### Exercise goal
Restate each record exactly as it was written.
===
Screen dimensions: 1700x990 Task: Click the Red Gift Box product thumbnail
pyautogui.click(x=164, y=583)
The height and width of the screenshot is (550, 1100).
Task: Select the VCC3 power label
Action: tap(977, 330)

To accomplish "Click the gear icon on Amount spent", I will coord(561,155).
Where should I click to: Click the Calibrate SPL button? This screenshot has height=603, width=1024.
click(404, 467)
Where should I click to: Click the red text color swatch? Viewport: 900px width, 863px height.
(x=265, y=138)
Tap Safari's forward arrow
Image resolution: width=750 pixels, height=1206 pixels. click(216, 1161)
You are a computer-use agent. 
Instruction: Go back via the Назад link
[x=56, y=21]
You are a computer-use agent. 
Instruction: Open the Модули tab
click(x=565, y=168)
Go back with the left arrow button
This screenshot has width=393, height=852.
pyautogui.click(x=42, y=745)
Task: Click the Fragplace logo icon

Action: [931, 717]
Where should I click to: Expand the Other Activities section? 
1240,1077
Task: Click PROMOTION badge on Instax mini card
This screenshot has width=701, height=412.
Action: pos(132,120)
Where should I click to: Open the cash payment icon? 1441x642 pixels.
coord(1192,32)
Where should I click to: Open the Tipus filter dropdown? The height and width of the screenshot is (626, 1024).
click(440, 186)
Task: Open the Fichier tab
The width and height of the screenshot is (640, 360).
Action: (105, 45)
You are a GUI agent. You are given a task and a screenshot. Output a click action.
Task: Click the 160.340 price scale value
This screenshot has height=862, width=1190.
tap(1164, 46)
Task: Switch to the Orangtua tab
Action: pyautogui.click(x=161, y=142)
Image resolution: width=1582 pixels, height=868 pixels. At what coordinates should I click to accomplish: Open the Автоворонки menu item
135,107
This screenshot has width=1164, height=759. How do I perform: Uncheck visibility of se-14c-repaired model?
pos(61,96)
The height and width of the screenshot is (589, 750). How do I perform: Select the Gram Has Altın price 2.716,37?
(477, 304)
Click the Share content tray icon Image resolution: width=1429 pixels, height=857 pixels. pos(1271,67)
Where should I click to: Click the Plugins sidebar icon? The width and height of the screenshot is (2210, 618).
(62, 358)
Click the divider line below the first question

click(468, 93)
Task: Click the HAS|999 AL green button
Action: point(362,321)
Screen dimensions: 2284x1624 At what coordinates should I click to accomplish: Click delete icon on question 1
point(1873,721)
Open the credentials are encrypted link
===
### Response to the task
Screen dimensions: 1700x990 Task: Click the Red Gift Box product thumbnail
pyautogui.click(x=164, y=583)
The height and width of the screenshot is (550, 1100).
Task: Select the VCC3 power label
Action: tap(977, 330)

To accomplish "Click the gear icon on Amount spent", I will coord(561,155).
Where should I click to: Click the Calibrate SPL button? This screenshot has height=603, width=1024.
click(404, 467)
Where should I click to: Click the red text color swatch? Viewport: 900px width, 863px height.
(x=265, y=138)
Tap Safari's forward arrow
Image resolution: width=750 pixels, height=1206 pixels. click(216, 1161)
You are a computer-use agent. 
Instruction: Go back via the Назад link
[x=56, y=21]
You are a computer-use agent. 
Instruction: Open the Модули tab
click(x=565, y=168)
Go back with the left arrow button
This screenshot has width=393, height=852.
pyautogui.click(x=42, y=745)
Task: Click the Fragplace logo icon

Action: [931, 717]
Where should I click to: Expand the Other Activities section? 
1240,1077
Task: Click PROMOTION badge on Instax mini card
This screenshot has width=701, height=412.
Action: pos(132,120)
Where should I click to: Open the cash payment icon? 1441x642 pixels.
coord(1192,32)
Where should I click to: Open the Tipus filter dropdown? The height and width of the screenshot is (626, 1024).
click(440, 186)
Task: Open the Fichier tab
The width and height of the screenshot is (640, 360).
Action: (105, 45)
You are a GUI agent. You are given a task and a screenshot. Output a click action.
Task: Click the 160.340 price scale value
This screenshot has height=862, width=1190.
tap(1164, 46)
Task: Switch to the Orangtua tab
Action: pyautogui.click(x=161, y=142)
Image resolution: width=1582 pixels, height=868 pixels. At what coordinates should I click to accomplish: Open the Автоворонки menu item
135,107
This screenshot has width=1164, height=759. How do I perform: Uncheck visibility of se-14c-repaired model?
pos(61,96)
The height and width of the screenshot is (589, 750). How do I perform: Select the Gram Has Altın price 2.716,37?
(477, 304)
Click the Share content tray icon Image resolution: width=1429 pixels, height=857 pixels. pos(1271,67)
Where should I click to: Click the Plugins sidebar icon? The width and height of the screenshot is (2210, 618).
(62, 358)
Click the divider line below the first question

click(468, 93)
Task: Click the HAS|999 AL green button
Action: point(362,321)
Screen dimensions: 2284x1624 At what coordinates should I click to accomplish: Click delete icon on question 1
point(1873,721)
Open the credentials are encrypted link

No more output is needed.